7 easy ways to increase fibre intake 

BHF Senior Dietitian Tracy Parker explains how to get more fibre in your diet to reach the recommended 30g a day and shares some high-fibre snacks and breakfast ideas. 

High fibre foods on a table, including salad, nuts and quinoa.

Dietary fibre is an important part of a healthy, balanced diet. It’s a type of carbohydrate only found in foods that come from plants, including:

  • fruit and vegetables
  • pulses, such as lentils, beans and peas
  • starchy foods, such as potatoes, rice, bread and pasta
  • nuts and seeds.

You might see some foods labelled as ‘high-fibre foods’. This means they contain at least 6g of fibre per 100g.

Fibre keeps your digestive system healthy and prevents constipation.

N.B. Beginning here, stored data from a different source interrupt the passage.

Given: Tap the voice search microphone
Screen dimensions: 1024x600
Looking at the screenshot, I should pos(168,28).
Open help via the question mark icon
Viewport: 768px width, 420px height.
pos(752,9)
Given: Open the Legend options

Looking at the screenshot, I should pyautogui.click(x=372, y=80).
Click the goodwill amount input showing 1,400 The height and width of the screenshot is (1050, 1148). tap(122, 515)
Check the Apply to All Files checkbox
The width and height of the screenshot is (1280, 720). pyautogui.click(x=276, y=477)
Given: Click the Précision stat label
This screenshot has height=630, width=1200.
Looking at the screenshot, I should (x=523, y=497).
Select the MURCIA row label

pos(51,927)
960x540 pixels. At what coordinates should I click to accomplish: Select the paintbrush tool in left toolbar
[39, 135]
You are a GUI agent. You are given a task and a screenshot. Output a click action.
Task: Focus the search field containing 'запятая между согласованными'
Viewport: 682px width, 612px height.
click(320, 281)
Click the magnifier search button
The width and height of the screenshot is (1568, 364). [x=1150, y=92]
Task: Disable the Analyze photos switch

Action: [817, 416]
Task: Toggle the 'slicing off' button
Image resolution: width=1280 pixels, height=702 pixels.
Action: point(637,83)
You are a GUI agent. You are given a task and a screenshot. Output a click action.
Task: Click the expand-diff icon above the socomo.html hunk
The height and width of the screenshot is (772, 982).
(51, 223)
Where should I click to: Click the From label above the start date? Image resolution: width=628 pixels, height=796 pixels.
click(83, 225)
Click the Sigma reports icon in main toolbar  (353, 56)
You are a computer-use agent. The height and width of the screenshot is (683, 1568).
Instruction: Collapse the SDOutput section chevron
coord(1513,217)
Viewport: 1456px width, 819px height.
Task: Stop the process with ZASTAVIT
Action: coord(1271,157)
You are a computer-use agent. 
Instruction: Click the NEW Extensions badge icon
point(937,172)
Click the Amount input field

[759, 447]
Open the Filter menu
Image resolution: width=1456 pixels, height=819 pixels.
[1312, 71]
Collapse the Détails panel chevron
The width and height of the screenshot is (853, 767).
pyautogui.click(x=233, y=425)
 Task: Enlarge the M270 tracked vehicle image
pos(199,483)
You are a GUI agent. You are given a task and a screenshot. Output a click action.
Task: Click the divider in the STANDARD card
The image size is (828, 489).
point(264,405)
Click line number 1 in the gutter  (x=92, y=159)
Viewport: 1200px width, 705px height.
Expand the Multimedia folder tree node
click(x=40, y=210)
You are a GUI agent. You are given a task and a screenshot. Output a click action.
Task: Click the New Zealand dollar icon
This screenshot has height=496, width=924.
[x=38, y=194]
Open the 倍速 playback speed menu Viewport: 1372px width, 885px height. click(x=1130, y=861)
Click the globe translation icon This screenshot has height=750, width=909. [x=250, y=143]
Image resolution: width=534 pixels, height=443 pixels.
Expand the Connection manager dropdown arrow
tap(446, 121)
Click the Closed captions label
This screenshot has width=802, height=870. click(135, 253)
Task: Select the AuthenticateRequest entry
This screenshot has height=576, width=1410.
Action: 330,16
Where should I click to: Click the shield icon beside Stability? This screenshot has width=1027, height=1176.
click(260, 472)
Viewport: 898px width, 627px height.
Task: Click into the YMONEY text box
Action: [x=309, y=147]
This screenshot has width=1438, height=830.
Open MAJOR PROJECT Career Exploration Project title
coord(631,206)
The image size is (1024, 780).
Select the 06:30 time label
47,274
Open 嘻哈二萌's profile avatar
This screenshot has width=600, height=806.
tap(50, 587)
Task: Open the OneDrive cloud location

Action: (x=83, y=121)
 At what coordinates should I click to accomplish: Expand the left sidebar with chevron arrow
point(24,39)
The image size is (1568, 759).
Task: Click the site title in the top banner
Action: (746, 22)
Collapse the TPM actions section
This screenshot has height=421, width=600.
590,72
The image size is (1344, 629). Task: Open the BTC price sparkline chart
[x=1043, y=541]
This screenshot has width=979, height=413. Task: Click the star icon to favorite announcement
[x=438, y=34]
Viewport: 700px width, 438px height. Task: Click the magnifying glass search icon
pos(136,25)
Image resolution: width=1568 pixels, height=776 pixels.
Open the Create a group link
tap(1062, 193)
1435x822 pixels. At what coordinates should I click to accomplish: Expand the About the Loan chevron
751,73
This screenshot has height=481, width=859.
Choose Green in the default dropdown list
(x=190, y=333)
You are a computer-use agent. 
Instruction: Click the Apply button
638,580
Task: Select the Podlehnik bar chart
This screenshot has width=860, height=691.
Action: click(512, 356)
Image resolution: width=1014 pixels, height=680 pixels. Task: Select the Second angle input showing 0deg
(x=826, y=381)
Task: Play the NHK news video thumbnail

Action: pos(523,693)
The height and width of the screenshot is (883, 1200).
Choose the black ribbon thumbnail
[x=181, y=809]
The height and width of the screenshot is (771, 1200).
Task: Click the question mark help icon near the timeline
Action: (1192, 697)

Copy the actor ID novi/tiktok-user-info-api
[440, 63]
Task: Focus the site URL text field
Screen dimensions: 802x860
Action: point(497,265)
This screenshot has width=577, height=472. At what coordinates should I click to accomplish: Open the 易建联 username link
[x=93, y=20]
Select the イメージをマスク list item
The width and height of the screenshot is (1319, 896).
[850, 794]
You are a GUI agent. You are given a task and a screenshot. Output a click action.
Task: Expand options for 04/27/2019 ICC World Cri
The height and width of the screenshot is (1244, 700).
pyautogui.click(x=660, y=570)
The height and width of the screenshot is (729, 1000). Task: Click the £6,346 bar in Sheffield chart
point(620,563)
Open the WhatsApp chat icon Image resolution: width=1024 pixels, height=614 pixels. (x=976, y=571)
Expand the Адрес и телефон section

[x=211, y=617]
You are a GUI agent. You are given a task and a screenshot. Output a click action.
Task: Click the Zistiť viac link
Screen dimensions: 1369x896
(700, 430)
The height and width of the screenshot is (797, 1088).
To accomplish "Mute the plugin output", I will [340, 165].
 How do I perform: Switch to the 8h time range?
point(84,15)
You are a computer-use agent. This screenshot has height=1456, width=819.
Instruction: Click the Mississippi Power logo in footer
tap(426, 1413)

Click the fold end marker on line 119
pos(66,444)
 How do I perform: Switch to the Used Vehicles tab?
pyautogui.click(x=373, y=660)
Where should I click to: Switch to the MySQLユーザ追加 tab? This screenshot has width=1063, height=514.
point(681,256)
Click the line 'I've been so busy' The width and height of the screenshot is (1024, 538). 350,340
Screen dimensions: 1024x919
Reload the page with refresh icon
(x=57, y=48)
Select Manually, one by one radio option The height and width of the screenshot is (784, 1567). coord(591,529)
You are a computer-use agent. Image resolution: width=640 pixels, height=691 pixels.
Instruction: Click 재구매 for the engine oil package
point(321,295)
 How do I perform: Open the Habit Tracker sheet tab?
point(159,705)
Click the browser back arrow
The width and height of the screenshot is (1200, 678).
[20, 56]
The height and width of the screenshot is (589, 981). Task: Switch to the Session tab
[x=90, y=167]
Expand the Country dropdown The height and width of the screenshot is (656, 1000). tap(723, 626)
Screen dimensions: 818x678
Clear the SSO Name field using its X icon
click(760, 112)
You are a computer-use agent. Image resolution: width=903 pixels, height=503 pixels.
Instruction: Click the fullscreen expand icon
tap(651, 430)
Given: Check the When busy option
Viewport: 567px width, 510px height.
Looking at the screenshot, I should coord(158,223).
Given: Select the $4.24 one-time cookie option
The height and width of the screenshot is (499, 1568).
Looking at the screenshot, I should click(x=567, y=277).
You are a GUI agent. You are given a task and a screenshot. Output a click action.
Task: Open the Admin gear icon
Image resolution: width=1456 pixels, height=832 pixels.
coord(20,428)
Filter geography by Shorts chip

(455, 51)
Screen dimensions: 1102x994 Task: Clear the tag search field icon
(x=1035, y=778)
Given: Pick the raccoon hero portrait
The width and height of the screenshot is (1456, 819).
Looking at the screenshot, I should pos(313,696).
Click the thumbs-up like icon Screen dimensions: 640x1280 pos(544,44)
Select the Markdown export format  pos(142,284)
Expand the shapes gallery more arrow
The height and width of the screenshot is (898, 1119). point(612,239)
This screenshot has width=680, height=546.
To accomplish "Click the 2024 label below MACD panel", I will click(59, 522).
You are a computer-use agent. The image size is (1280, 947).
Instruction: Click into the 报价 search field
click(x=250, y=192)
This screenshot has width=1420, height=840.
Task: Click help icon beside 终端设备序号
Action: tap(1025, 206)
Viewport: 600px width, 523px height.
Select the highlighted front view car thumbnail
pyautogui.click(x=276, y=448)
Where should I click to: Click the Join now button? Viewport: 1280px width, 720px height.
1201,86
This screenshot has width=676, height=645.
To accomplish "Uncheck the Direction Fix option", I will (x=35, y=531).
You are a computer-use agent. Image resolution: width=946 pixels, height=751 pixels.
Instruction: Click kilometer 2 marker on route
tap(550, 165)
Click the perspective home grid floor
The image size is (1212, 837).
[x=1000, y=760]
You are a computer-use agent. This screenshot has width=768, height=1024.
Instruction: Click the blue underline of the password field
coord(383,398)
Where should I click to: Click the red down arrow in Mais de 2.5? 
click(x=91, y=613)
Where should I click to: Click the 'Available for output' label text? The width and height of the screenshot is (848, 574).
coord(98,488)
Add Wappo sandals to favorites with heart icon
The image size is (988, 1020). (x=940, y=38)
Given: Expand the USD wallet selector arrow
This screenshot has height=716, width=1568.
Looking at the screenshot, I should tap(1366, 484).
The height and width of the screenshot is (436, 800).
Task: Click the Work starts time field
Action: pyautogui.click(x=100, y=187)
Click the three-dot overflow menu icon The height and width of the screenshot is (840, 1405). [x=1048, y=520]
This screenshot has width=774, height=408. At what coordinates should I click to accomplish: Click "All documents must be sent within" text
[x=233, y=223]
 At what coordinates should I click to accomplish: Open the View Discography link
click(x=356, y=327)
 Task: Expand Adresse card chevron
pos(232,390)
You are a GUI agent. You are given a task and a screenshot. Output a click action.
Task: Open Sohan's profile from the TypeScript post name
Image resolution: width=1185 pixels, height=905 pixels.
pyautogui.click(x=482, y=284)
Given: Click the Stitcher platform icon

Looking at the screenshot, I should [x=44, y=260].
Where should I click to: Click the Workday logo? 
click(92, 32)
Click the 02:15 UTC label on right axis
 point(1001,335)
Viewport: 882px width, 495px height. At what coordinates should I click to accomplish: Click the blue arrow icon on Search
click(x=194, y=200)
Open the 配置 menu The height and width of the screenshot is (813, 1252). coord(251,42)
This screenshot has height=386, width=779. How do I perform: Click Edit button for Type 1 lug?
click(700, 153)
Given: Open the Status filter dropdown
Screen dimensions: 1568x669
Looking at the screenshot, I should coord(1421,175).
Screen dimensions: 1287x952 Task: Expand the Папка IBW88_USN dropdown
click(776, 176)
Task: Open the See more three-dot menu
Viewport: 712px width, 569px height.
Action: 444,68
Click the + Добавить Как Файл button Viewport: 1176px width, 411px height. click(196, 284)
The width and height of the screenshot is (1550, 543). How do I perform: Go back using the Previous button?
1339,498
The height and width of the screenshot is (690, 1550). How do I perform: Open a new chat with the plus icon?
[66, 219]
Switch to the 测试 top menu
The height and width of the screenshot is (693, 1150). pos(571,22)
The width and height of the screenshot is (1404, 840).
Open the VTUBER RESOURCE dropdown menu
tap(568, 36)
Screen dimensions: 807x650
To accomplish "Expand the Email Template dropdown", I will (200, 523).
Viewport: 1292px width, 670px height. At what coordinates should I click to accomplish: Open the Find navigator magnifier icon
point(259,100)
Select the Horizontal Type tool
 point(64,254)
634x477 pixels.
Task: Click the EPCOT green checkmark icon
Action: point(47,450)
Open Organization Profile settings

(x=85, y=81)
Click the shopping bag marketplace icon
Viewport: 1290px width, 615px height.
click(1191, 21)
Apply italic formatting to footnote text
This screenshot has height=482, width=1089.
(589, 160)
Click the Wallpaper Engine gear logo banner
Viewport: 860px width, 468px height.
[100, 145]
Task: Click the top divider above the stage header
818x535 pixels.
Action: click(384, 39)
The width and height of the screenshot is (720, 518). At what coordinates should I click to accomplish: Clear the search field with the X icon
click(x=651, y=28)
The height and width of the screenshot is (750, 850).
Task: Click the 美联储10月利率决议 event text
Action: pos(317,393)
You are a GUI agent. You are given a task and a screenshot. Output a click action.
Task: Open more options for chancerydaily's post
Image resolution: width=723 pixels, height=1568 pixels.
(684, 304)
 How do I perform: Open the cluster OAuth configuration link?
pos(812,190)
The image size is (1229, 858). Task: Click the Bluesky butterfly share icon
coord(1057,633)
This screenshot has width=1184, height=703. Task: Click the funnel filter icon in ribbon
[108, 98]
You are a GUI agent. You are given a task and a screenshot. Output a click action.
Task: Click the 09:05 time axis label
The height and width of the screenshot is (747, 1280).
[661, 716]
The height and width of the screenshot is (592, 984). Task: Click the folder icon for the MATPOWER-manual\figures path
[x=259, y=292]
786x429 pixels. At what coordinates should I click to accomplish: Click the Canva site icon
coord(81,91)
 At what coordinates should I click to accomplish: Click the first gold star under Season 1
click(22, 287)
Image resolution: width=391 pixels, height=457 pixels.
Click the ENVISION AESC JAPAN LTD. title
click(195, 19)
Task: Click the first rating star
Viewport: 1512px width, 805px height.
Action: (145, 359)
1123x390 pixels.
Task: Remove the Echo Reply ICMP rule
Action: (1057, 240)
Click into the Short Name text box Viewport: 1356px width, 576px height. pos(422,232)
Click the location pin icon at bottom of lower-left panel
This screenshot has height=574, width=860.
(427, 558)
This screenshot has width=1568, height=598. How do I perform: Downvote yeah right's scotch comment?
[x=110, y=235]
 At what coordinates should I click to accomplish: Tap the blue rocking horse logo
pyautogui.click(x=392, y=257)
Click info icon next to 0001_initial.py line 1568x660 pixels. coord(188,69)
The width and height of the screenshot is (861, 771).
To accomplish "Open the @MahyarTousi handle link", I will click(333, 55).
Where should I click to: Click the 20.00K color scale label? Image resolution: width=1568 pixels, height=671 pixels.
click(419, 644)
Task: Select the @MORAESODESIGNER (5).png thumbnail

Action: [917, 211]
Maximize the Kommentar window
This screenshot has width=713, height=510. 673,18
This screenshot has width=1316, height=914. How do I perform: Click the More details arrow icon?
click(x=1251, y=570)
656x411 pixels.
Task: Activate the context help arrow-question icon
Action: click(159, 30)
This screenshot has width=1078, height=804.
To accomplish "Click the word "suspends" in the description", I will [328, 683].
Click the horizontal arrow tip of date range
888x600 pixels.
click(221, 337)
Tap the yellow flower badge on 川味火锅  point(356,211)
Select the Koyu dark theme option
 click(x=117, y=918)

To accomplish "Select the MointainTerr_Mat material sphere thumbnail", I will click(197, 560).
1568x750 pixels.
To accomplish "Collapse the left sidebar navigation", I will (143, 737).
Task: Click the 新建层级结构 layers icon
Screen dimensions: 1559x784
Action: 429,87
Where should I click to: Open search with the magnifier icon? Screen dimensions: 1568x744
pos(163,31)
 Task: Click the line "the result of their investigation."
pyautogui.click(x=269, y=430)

A high-fibre diet has also been linked to a lower risk of cardiovascular disease, type 2 diabetes and obesity.

According to the UK Government’s guidelines, adults should eat 30g of fibre a day. However, only 4 per cent of people in the UK are getting the recommended amount.

Fibre supplements and powders are often advertised as an easy way to increase your intake. However, they can cause side effects such as digestive discomfort and do not have the same nutritional value as high-fibre whole foods like fruits and vegetables.

The good news is that there are plenty of ways to get more fibre in your diet without relying on supplements. Here are 7 ways to get started. 

 

1. Swap refined grains for wholegrains

Wholegrains contain more fibre and other healthy nutrients than refined grains because they still have their fibre-rich outer shell (the bran).

Swapping refined grains for wholegrains is an easy way to eat more fibre:

Refined grains Wholegrain alternative
White rice Brown rice, quinoa, freekeh, bulgur wheat or pearl barley
White bread
Wholemeal, wholewheat or wholegrain bread
White pasta or noodles
Wholewheat pasta or noodles 
Refined cereals, such as cornflakes or puffed rice
Oats, wholewheat cereals or wholewheat biscuits
White rice cakes Oatcakes or wholegrain rice cakes

Experts generally recommend eating at least 3 portions a day, so try to include wholegrains with most meals.

Wholegrains on a table, including rye bread, ancient grains and wholewheat pasta.

 

2. Choose high-fibre snacks

Highly processed snacks like crisps or biscuits are low in fibre but high in sugar, salt and saturated fat.

Instead, choose a high-fibre snack made from whole foods to keep you feeling full and energised until your next meal, whether that’s a piece of fresh fruit or one of our recipes:

Popcorn in a bowl next to some cinnamon sticks.

 

3. Have a high-fibre breakfast

Start your day with a bowl of porridge (or overnight oats) made with low-fat milk or water for a high-fibre breakfast that’s low in calories and saturated fat.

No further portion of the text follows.